By: Anas-ur-Rasheed Khan
US markets endured yet another turbulent week this week. The S&P500 index is currently down ~1.7% on the week with the last trading session of the week yet to go. The backdrop of the market reaction has left investors bamboozled. On one hand, this week concluded a remarkable stream of earnings announcements, with this earnings season being the best in quite some time. On the other hand, a strong market correction in February, trade war fears and, most importantly, potential interest rate hikes due to an uptick in inflation have led to an indecisive and volatile market. The highlight of the week was certainly the Federal Reserve’s decision to keep interest rates on hold, which led stocks lower over implications that the Fed’s statement provided a hawkish outlook going forward. In sharp contrast to this, the ASX200 crossed the key 6000-point mark after the market correction in February, posting its best weekly advance in more than a year.
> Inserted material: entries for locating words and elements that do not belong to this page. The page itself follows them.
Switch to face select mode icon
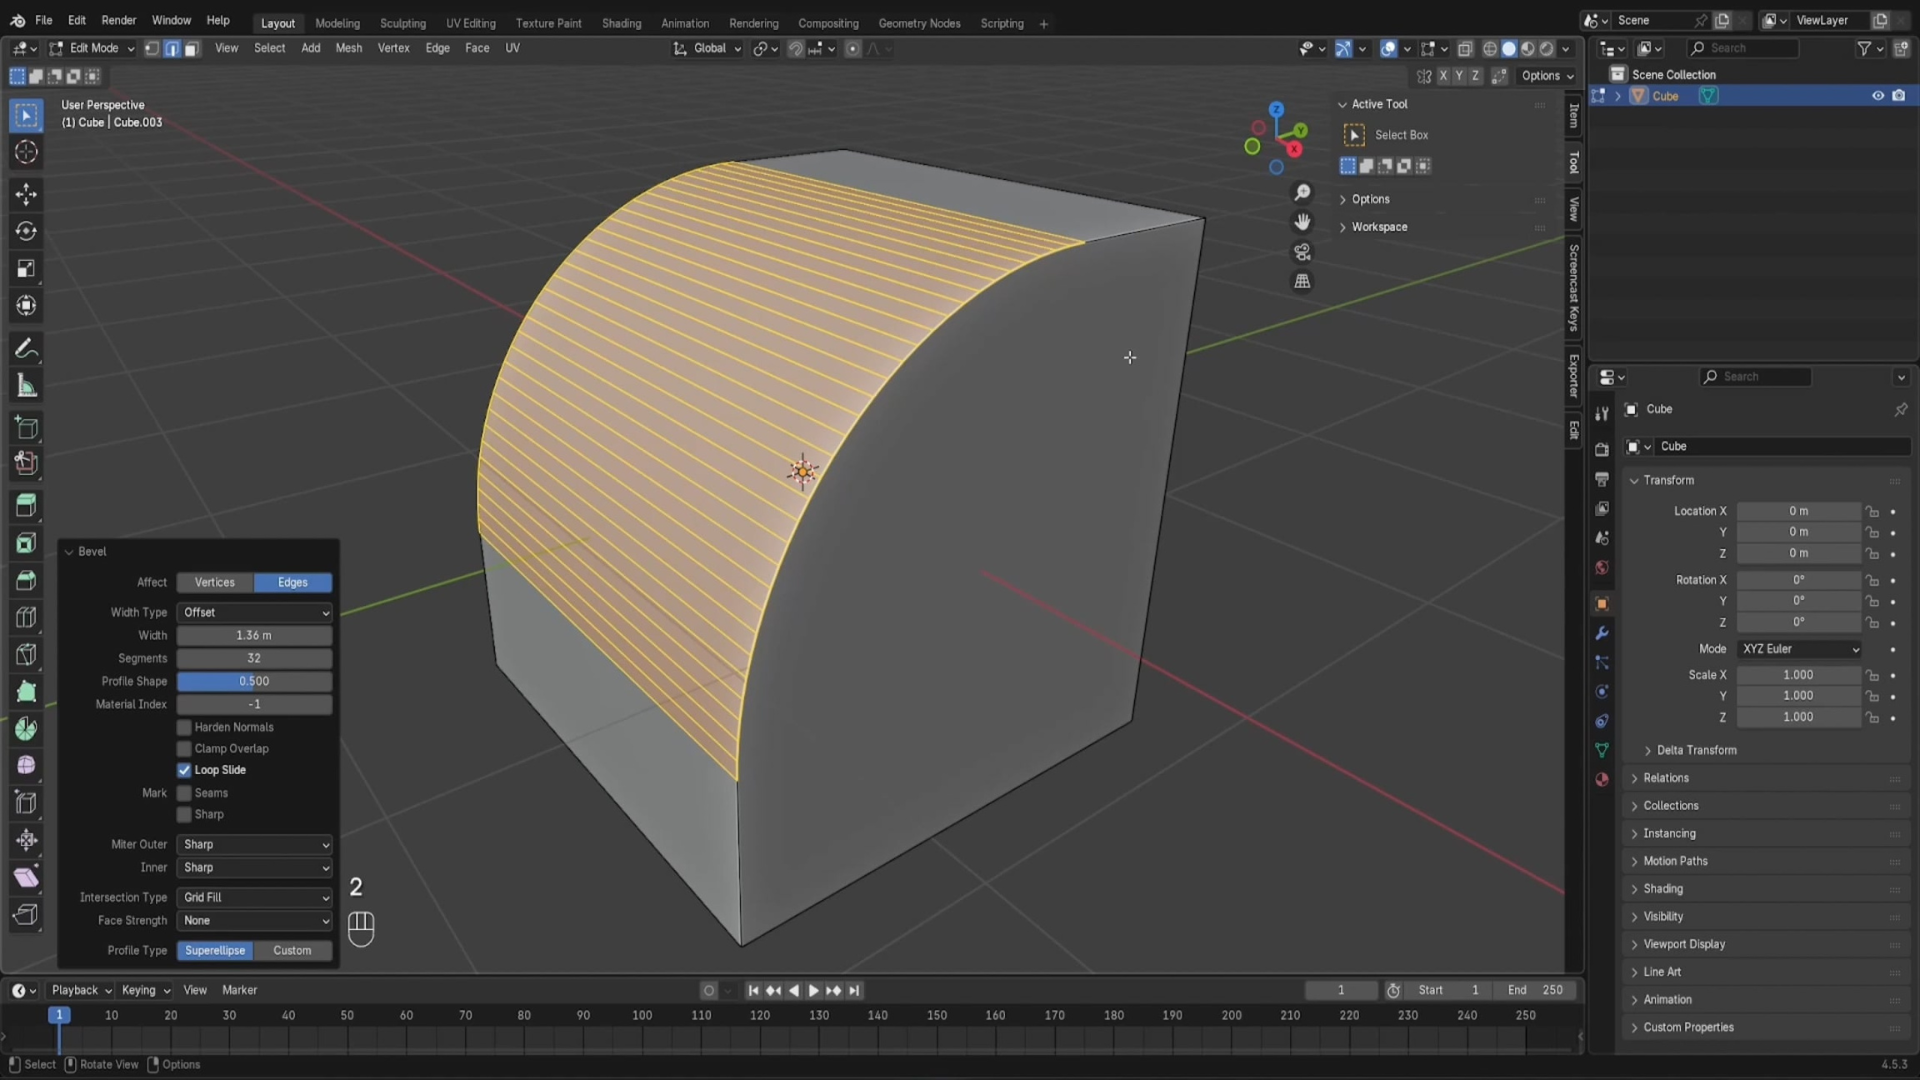The height and width of the screenshot is (1080, 1920). 192,48
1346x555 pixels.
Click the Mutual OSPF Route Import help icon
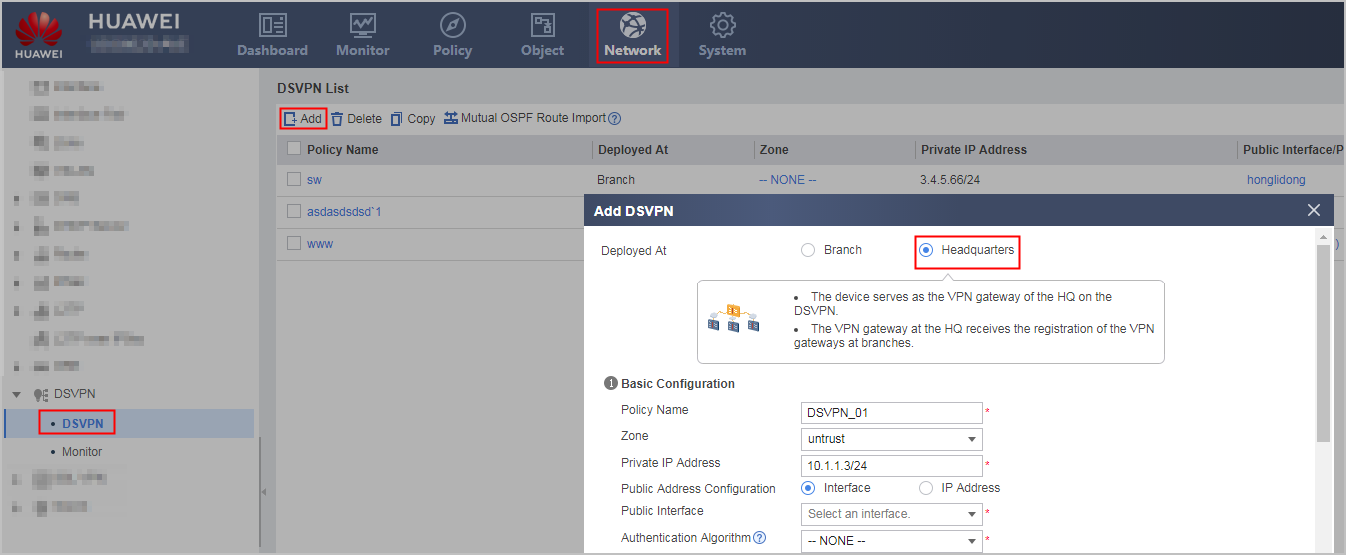(615, 118)
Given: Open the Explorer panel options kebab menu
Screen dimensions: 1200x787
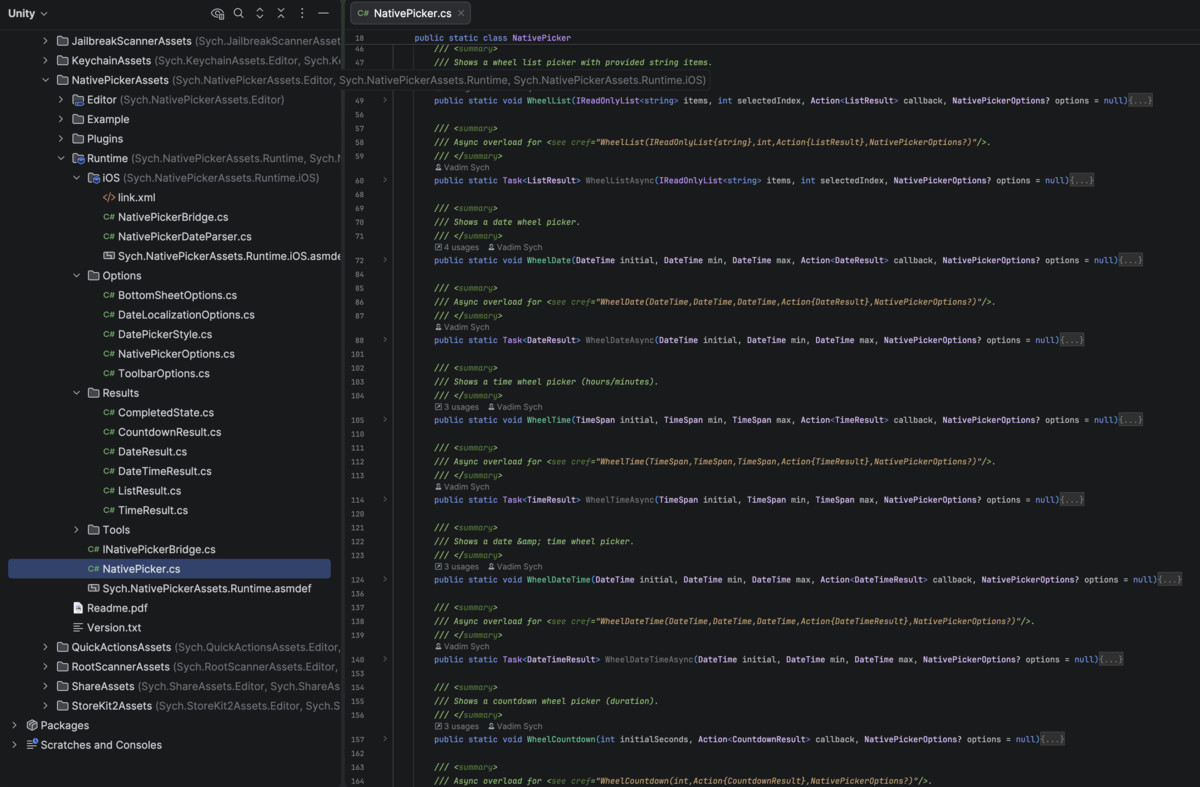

Oil dominated the news in commodities this week, with revision of the US-Iran nuclear deal in the limelight. Fears are that further deterioration in US-Iran relationships could lead to lower oil supplies, if sanctions were to be reinstated. Furthermore, the IMF let Venezuela off with a warning, saying that it will expel them from the IMF. This exacerbated supply fears, allowing WTI Crude to end the week around $68.2/barrel.
Gold on the other hand escaped downward pressure from a rising dollar to gain ~$7.1/ounce this Thursday ahead of the Federal Reserve decision to keep interest rates on hold. This decision and the ensuing statement from the Federal Reserve have increased fears the the Federal Reserve might tighten more aggressively, given that it acknowledged inflation was ‘close’ to its 2% target. As a result, an increase market risk expectations have led to a gain in gold prices.
The US dollar continued its streak of gains into this week, ahead of rising bond yields and rising interest rates. The ICE US Dollar Index rose to its highest level since January, advancing ~1.08% this week. The recent advance in the dollar is putting significant downward pressure on commodities in general. Analysts expect this trend to continue going forward, until the pivotal Federal Reserve monetary policy decision in June of this year.
The Euro and the British pound both ended the week lower in relation to the US dollar, currently trading around $1.196 and $1.356 respectively.
US treasury yields fell this week after the Federal Reserve statement was interpreted by bond investors as an indication that it will not deviate from its policy to raise interest rates slowly and gradually. This led the critical 10-year Treasury note yield to fall more than 2 basis points on the week to 2.239%. Over in Europe, Weak Eurozone inflation data reported this week sparked a rally in German bunds, sending yields lower yet again.
Huge news emerged for Bitcoin this week, as Goldmans Sachs announced that it would open it its own cryptocurrency trading desk, nearly sending Bitcoin to two-month highs. Bitcoin is currently trading around $9685.24, all set to breach the $10000 mark.